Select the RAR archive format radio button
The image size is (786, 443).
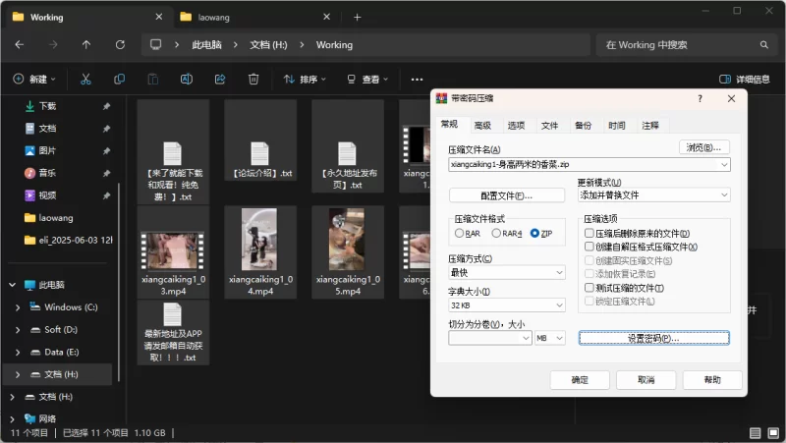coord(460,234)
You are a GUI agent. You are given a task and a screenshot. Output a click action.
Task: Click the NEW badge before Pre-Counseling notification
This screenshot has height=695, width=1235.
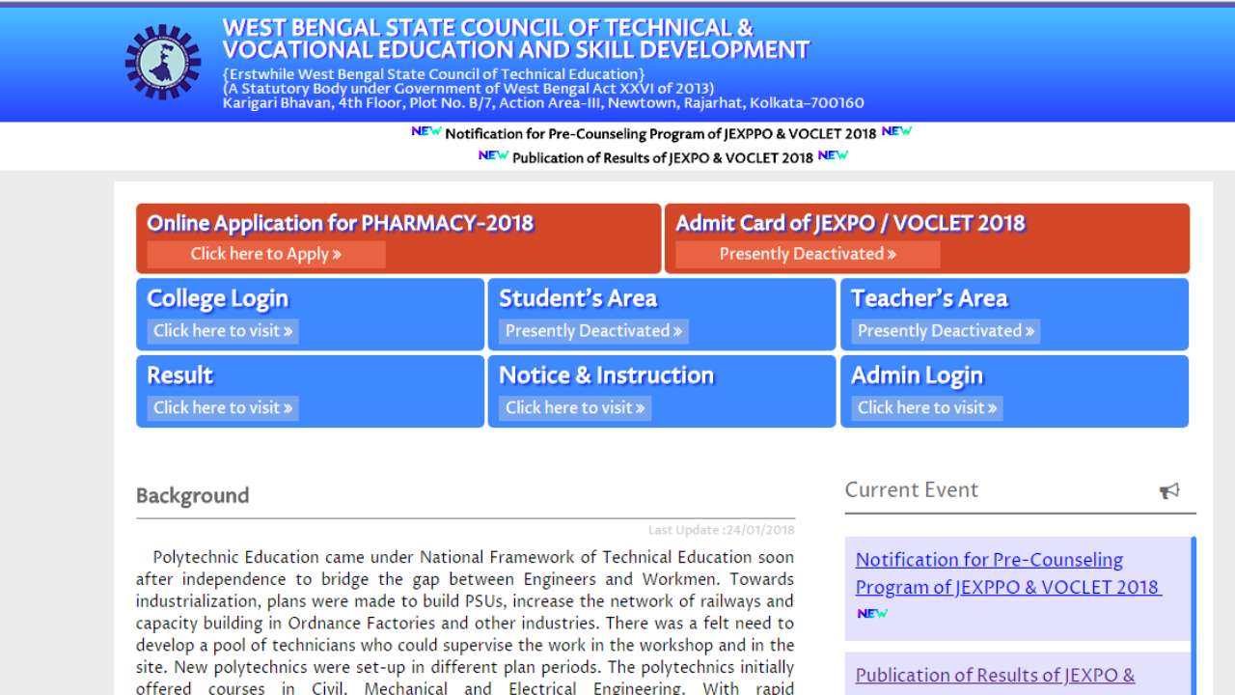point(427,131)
== == ==
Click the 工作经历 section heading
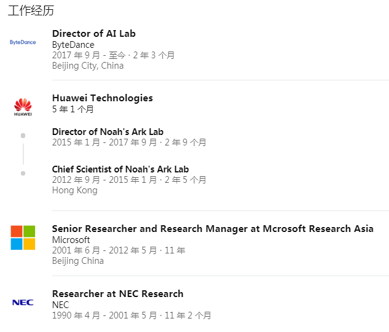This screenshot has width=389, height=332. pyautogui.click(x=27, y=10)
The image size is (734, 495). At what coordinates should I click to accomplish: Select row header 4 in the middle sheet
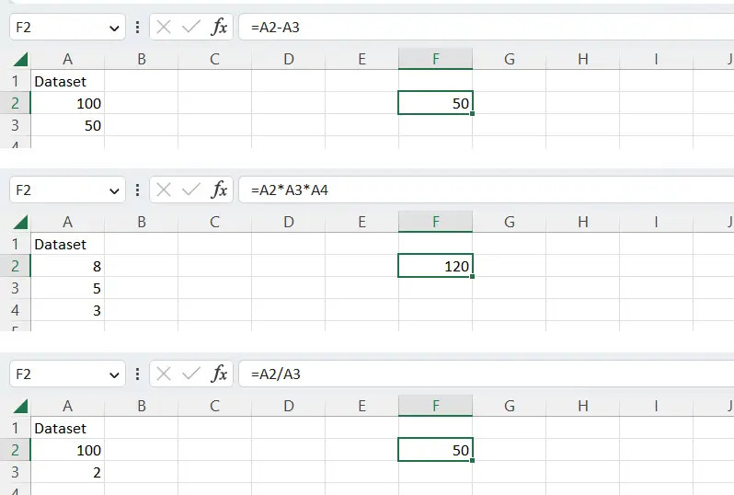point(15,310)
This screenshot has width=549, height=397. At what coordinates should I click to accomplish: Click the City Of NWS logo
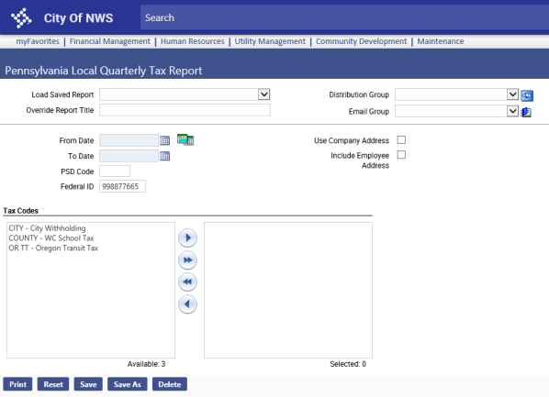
== == ==
▸ Work order:
The material above holds pictures; leave them out and set down exactly the lines from the line with "Click the 工作经历 section heading" to the line with "This screenshot has width=549, height=397.", both included.

▸ Exercise solution:
Click the 工作经历 section heading
This screenshot has width=389, height=332. pyautogui.click(x=27, y=10)
The image size is (734, 495). At what coordinates should I click to accomplish: Select row header 4 in the middle sheet
point(15,310)
This screenshot has width=549, height=397. At what coordinates should I click to accomplish: Click the City Of NWS logo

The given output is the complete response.